Mr Obama is 45 delegates short of the 2,118 needed to win the nomination. Aides predicted he could clinch the nomination as early as tomorrow, as Montana and South Dakota mark the end of a bitter and hard-fought primary season.
The former first lady enters this week with a strategy not only to win over undecided superdelegates but to peel away Mr Obama’s support from those party leaders and elected officials who already have committed to back him for the nomination.
“One thing about superdelegates is that they can change their minds,” she said yesterday.
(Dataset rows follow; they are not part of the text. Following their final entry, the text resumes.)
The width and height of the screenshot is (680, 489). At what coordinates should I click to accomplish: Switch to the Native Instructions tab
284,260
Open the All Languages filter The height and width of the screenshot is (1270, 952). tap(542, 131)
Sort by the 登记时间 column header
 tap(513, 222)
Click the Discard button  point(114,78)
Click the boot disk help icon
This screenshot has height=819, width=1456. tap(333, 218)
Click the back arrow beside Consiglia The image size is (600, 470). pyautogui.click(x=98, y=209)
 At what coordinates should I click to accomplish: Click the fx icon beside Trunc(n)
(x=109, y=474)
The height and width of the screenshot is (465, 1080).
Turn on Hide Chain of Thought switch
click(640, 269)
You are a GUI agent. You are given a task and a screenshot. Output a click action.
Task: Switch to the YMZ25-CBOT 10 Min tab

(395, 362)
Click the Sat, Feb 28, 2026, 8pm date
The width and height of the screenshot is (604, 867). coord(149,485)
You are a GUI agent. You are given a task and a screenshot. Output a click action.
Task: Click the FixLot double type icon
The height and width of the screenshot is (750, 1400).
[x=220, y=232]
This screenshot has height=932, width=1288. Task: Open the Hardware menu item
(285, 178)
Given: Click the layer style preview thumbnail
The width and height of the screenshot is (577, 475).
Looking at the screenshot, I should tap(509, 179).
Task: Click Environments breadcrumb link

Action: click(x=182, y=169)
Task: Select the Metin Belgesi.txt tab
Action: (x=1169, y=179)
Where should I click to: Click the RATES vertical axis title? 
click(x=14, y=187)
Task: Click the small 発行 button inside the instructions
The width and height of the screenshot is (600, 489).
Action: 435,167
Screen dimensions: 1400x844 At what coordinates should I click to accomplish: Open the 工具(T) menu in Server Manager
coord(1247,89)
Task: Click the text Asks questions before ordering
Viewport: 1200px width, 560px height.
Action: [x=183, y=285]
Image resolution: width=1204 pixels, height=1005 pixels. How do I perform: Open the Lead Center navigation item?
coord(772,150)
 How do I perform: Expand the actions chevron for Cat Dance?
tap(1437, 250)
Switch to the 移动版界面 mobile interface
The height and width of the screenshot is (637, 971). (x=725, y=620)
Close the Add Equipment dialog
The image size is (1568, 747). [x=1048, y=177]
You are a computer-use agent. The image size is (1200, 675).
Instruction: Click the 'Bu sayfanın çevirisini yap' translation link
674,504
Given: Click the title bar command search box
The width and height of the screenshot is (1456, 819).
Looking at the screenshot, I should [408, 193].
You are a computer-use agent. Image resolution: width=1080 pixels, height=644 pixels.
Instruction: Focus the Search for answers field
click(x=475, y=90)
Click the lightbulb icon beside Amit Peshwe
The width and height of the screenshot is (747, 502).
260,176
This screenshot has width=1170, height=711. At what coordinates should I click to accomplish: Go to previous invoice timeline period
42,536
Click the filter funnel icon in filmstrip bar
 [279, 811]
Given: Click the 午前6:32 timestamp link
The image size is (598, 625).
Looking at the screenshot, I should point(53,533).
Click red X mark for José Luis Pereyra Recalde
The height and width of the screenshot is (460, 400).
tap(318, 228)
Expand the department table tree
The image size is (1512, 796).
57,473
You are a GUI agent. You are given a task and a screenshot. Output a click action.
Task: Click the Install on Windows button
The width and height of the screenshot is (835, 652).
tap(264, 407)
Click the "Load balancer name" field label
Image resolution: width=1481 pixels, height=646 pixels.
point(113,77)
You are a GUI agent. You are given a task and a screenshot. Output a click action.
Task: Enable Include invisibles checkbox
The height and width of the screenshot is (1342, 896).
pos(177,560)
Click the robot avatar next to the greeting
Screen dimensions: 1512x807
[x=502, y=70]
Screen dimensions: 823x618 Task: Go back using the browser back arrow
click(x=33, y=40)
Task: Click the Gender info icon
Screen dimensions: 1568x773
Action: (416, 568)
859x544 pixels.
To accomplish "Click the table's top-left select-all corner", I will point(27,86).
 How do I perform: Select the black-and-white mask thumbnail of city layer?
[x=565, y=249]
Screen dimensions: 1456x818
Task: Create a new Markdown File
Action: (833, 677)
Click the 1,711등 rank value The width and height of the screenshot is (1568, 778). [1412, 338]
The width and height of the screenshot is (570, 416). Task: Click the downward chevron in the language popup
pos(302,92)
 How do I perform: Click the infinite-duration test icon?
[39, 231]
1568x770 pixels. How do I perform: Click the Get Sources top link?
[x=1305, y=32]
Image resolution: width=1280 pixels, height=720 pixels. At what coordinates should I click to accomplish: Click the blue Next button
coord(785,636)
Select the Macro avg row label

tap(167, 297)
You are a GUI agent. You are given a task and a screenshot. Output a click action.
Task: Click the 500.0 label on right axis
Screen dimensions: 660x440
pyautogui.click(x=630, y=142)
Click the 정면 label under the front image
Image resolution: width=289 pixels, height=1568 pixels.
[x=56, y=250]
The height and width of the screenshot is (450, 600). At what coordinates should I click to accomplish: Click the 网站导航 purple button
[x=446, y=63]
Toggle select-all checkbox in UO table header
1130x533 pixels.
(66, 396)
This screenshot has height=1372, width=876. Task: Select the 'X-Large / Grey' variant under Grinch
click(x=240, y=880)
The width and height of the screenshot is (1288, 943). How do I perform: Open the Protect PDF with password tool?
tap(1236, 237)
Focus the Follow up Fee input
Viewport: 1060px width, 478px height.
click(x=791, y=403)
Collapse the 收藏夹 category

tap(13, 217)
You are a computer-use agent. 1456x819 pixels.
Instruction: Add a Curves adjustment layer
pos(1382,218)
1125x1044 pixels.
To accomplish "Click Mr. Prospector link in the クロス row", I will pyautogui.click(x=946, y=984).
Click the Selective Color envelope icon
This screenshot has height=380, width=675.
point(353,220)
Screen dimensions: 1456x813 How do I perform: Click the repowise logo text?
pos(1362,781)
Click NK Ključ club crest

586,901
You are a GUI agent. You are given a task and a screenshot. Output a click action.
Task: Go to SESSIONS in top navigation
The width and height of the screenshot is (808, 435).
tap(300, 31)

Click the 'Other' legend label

Mr Obama displays no signs of worry, looking toward the November general election against Mr McCain. Some of Mrs Clinton’s own backers are saying the time is near for her to fall in behind him.
Mrs Clinton won a lopsided but largely symbolic victory in Puerto Rico – a Caribbean US territory that votes in the primaries but does not participate in the presidential general election.
With 31 delegates at stake tomorrow, Mr Obama could close the gap further and cue undecided superdelegates to come to his side. He picked up two more superdelgates today.
Mr Obama, campaigning in Mitchell, South Dakota, confidently predicted Mrs Clinton “is going to be a great asset when we go into November.”
“Whatever differences Senator Mrs Clinton and I may have, those differences pale in comparison to the other side,” he said.
He has made up most of the ground he lost on Saturday when the national party’s rules committee agreed to reinstate delegates from Michigan and Florida.
Mrs Clinton’s decision to battle on, if prolonged, is not likely to sit well with party leaders and some of her own supporters. Democrats House Speaker Nancy Pelosi and Senate Majority Leader Harry Reid have both called on the contest to end shortly after the final primaries.
Tom Vilsack, the former Iowa governor and a national co-chairman of Mrs Clinton’s campaign, said yesterday: “It does appear to be pretty clear that Senator Obama is going to be the nominee. After Tuesday’s contests, she needs to acknowledge that he’s going to be the nominee and quickly get behind him.”